### GOAL
Repeat the rows below, substituting "Select" for "Open" wherever it appears and leaving everything else unchanged.

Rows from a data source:
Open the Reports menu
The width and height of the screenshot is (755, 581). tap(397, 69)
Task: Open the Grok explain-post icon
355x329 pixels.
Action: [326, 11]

### TASK ANSWER
Select the Reports menu
The width and height of the screenshot is (755, 581). tap(397, 69)
Task: Select the Grok explain-post icon
355x329 pixels.
Action: [326, 11]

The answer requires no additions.